— TASK INSTRUCTIONS —
Count the lines of the records below that contain the string "width". Reply with the number alone.

— STORED DATA —
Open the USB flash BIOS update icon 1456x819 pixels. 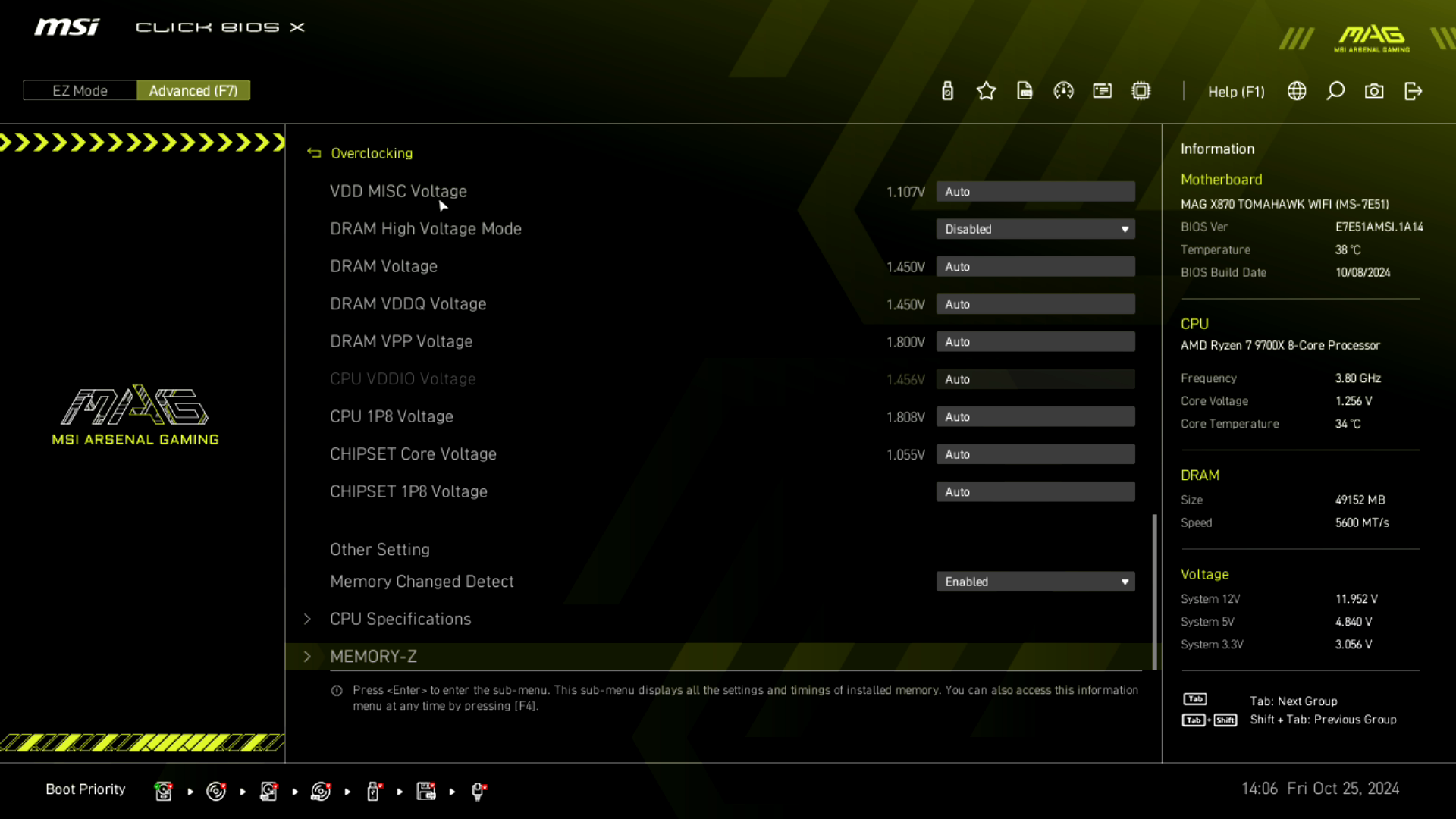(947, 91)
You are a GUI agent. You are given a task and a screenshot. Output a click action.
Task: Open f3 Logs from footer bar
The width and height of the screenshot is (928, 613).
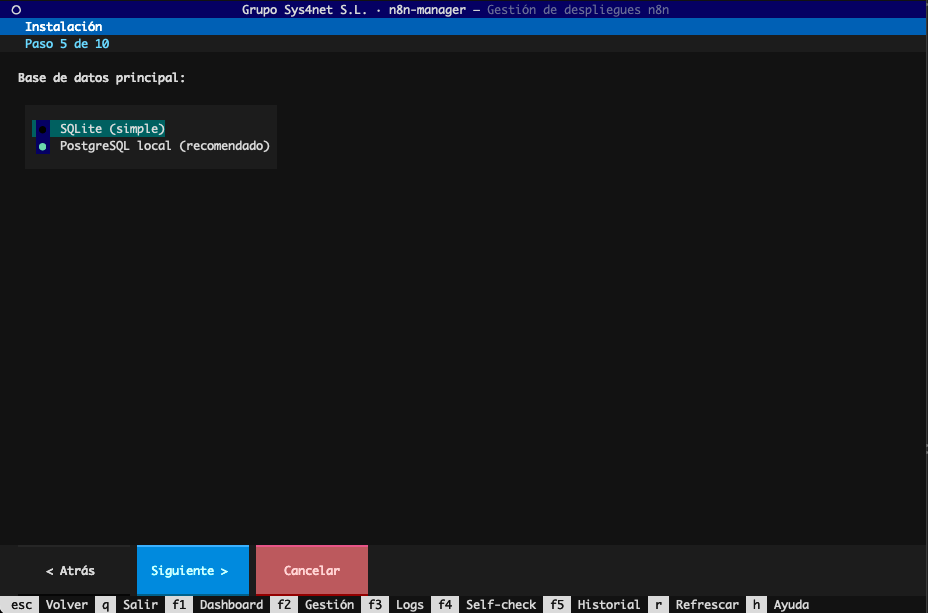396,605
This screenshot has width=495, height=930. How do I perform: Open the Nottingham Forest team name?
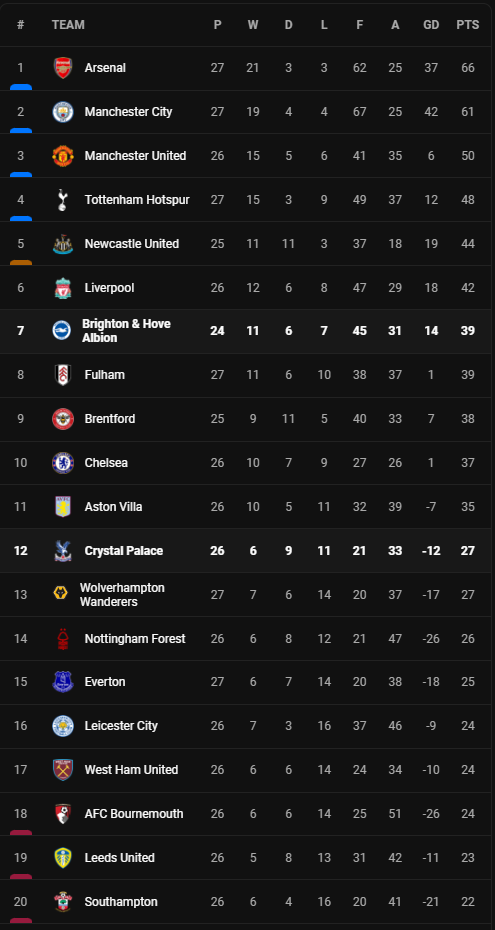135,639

— SOLUTION TO THE EXERCISE —
2